Perhaps, but I don't think we're going to see evidence of this for quite a while. It would be really cool if the computer adapted to how you naturally want to use it, though, without forcing you through an interface where you talk/type to it.


"Does AI finally enable truly humane interfaces?"

I think it does; LLMs in particular. AI also enables a ton of other things, many of them inhumane, which can make it very hard to discuss these things as people fixate on the inhumane. (Which is fair... but if you are BUILDING something, I think it's best to fixate on the humane so that you conjure THAT into being.)
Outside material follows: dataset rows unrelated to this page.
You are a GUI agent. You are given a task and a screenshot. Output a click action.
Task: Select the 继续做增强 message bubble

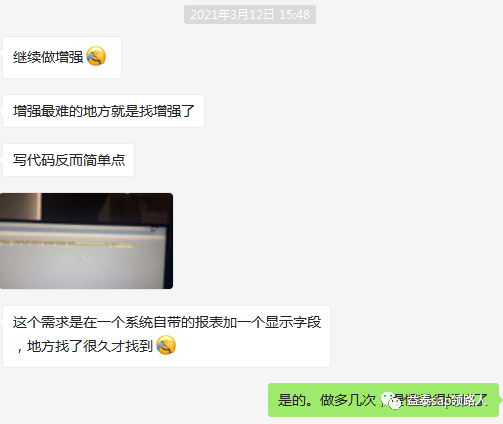[62, 57]
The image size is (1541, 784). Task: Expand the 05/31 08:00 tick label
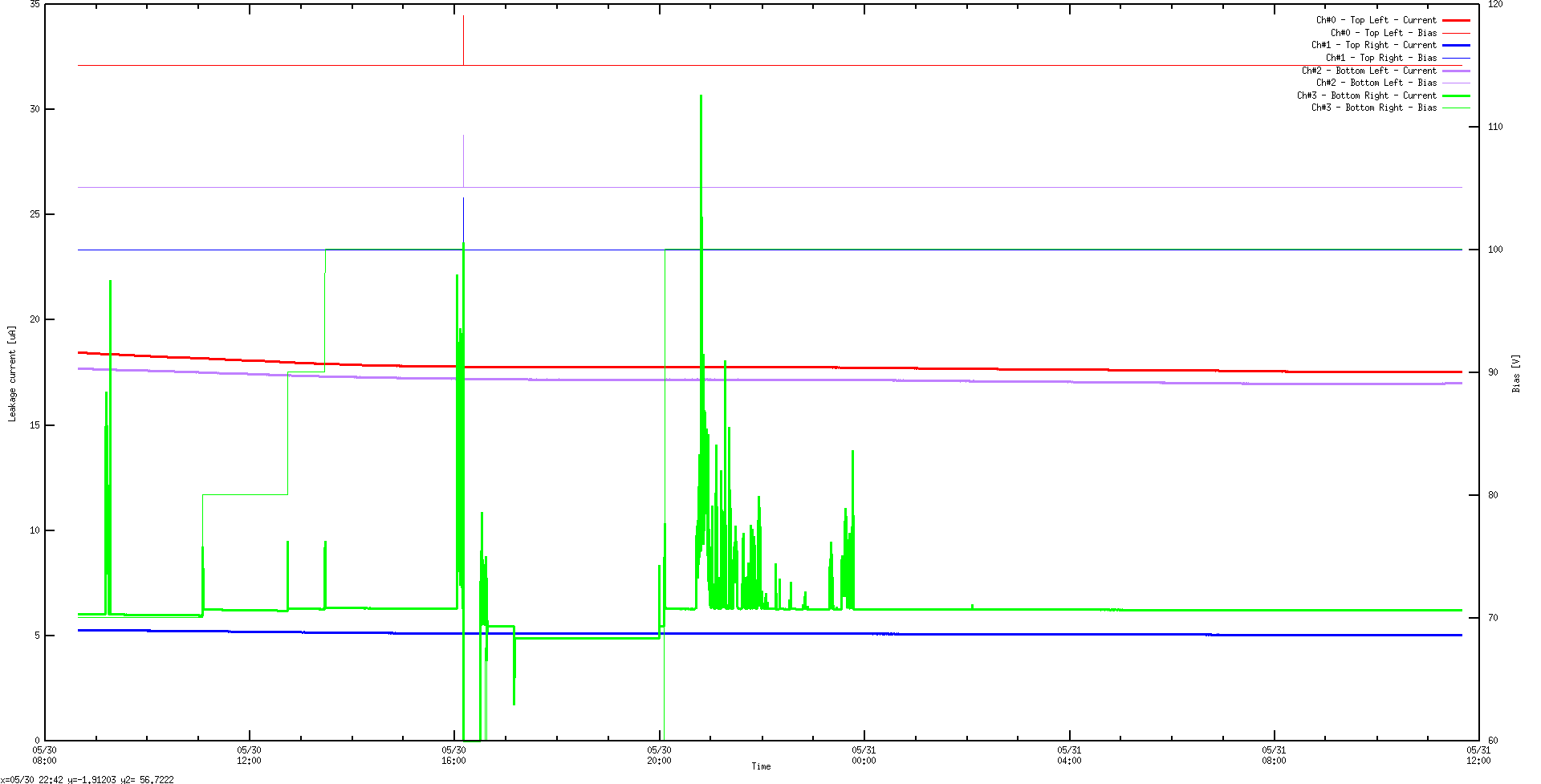[x=1275, y=754]
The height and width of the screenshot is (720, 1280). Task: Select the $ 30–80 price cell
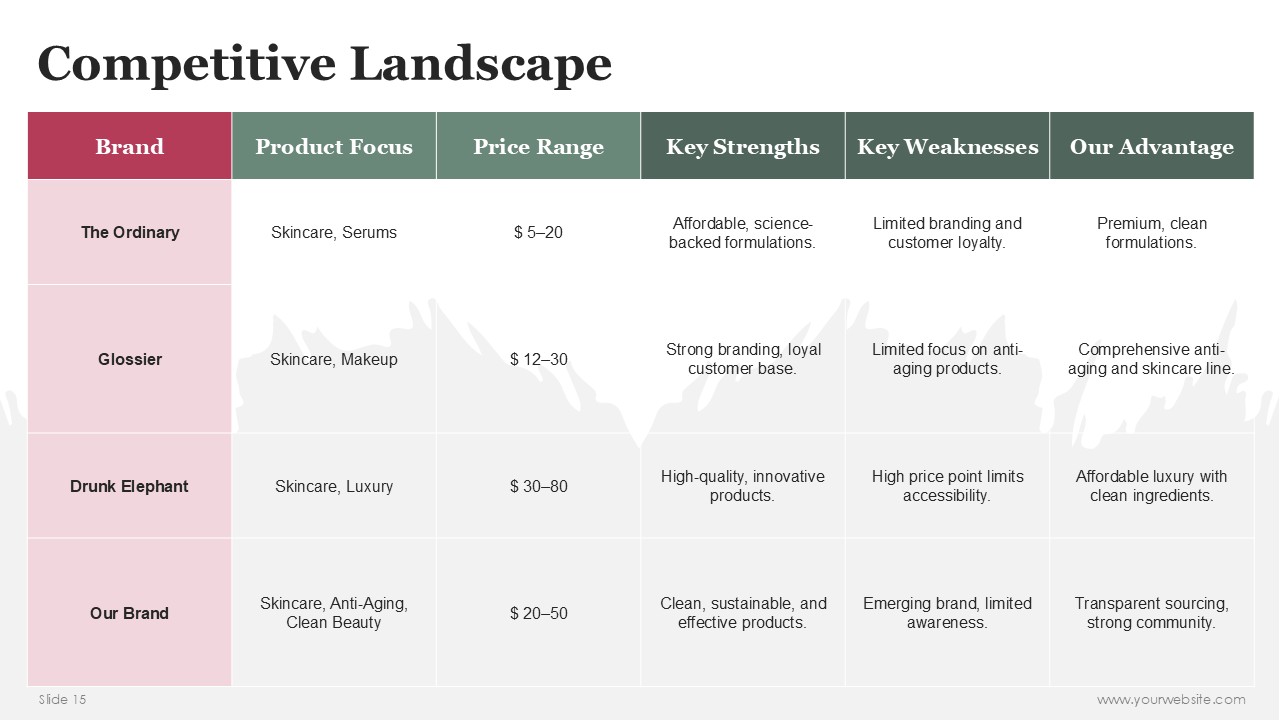(539, 486)
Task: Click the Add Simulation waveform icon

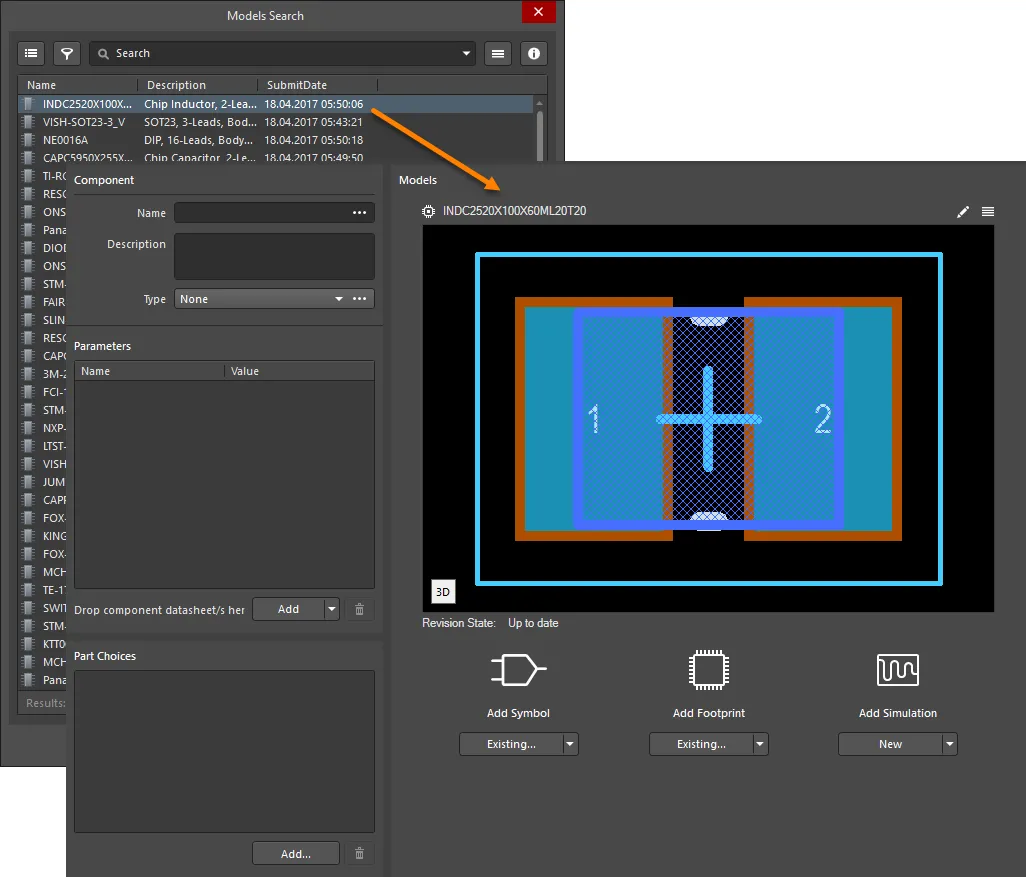Action: coord(897,670)
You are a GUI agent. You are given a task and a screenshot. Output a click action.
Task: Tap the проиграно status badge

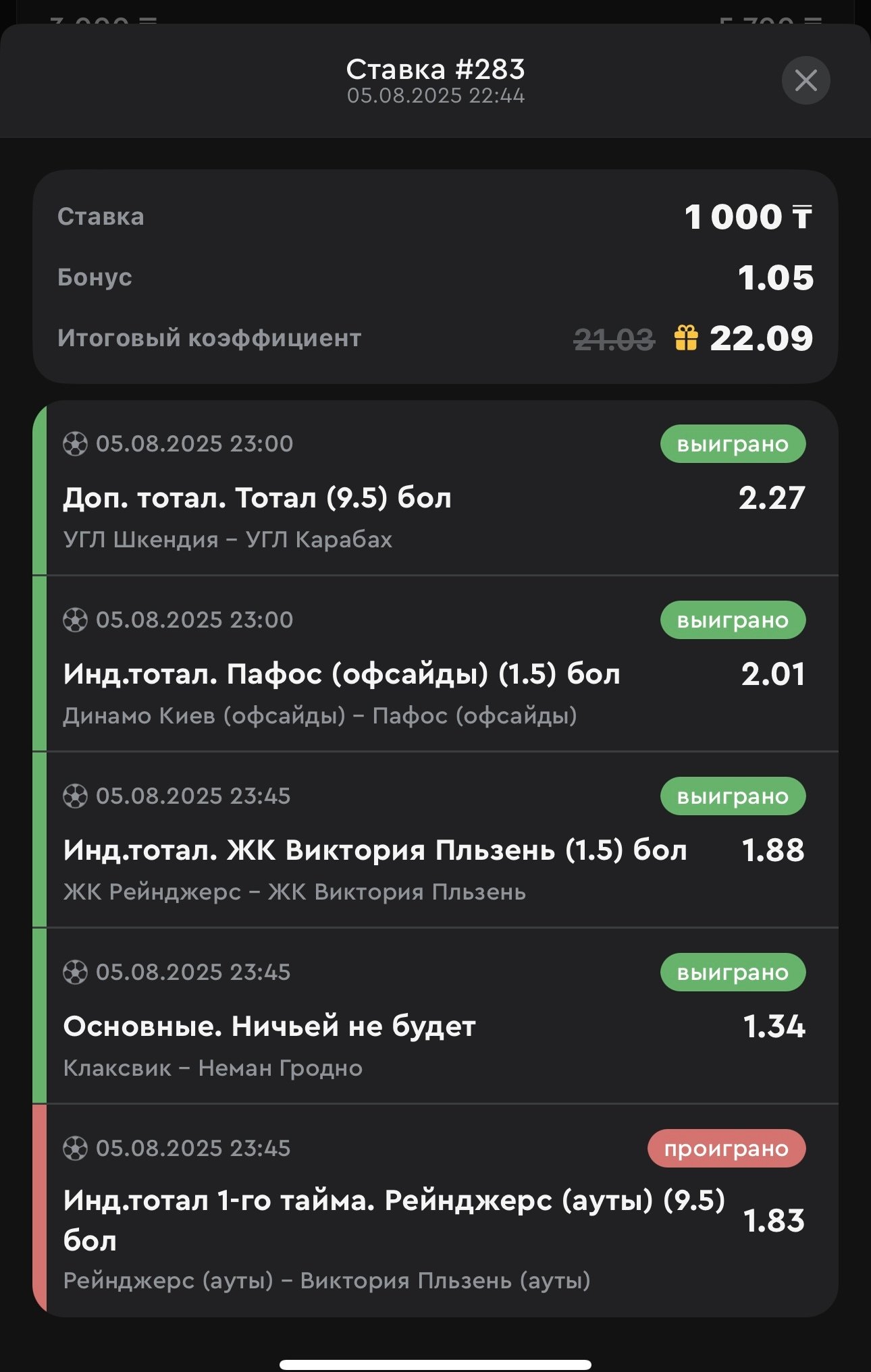point(726,1149)
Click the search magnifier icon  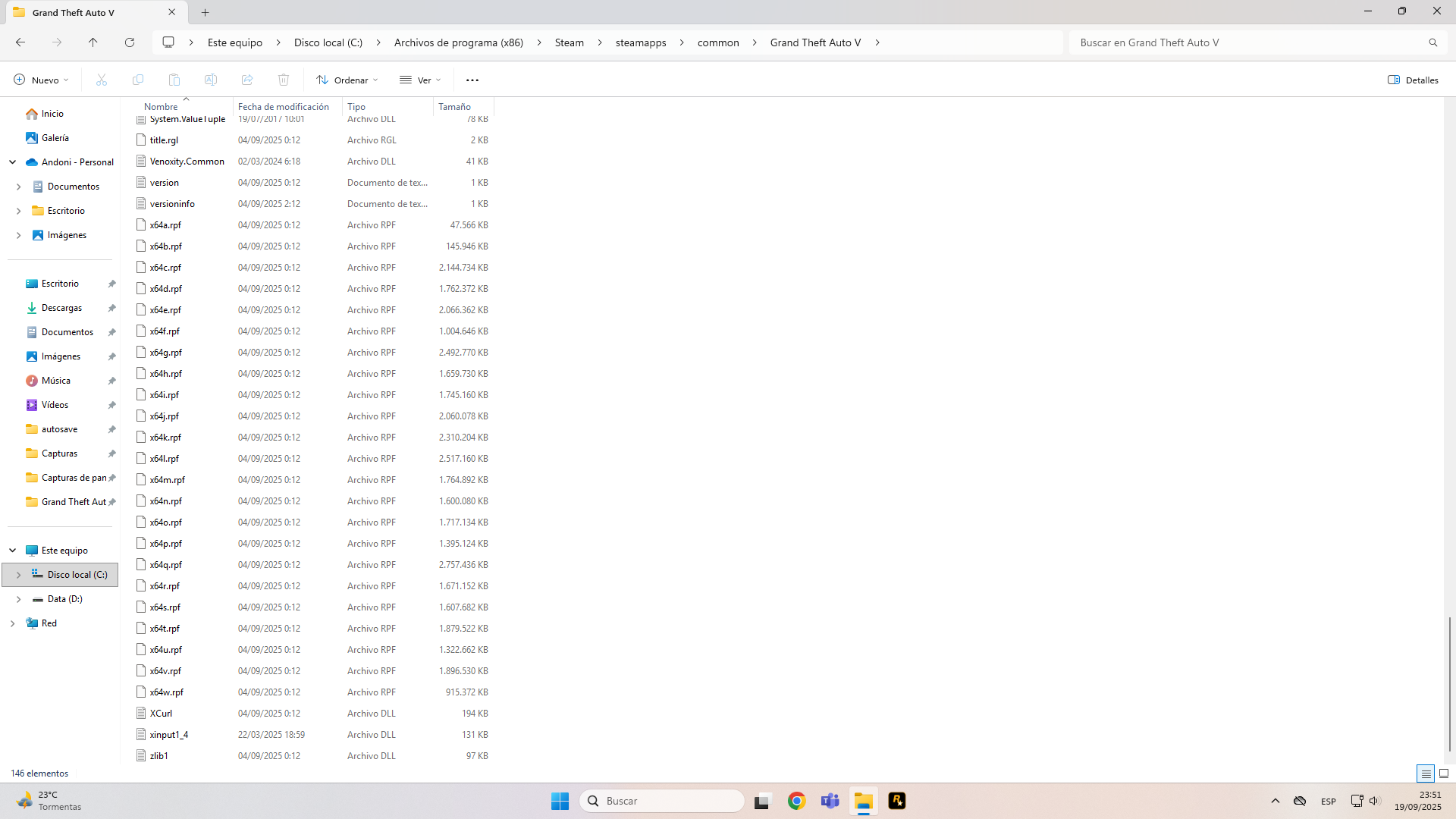pos(1432,42)

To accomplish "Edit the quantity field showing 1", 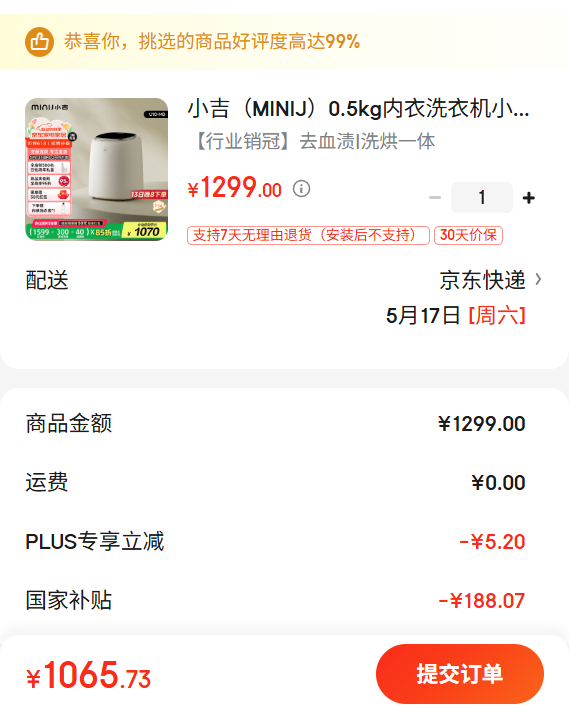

I think Jef Raskin's goal with a lot of what he proposed was to connect the computer interface more directly with the user's intent. An application-oriented model really focuses so much of the organization around the software company's intent and position, something that follows us fully into (most of) today's interfaces.

A magical aspect of LLMs is that they can actually fully vertically integrate with intent. It doesn't mean every LLM interface exposes this or takes advantage of this (quite the contrary!), but it's _possible_, and it simple wasn't possible in the past.

For instance: you can create an LLM-powered piece of software that collects (and allows revision) to some overriding intent. Just literally take the user's stated intent and puts it in a slot in all following prompts. This alone will have a substantial effect on the LLMs behavior! And importantly you can ask for their intent, not just their specific goal. Maybe I want to build a shed, and I'm looking up some materials... the underlying goal can inform all kinds of things, like whether I'm looking for used or new materials, aesthetic or functional, etc.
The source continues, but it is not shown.